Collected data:
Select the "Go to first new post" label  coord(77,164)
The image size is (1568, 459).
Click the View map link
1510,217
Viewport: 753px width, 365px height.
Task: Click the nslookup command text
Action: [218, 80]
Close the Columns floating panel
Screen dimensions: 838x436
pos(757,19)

PROBLEM TO WORK ON: I would like the records restated exactly, with every line intact.

FINISHED EXERCISE:
Select the "Go to first new post" label  coord(77,164)
The image size is (1568, 459).
Click the View map link
1510,217
Viewport: 753px width, 365px height.
Task: Click the nslookup command text
Action: [218, 80]
Close the Columns floating panel
Screen dimensions: 838x436
pos(757,19)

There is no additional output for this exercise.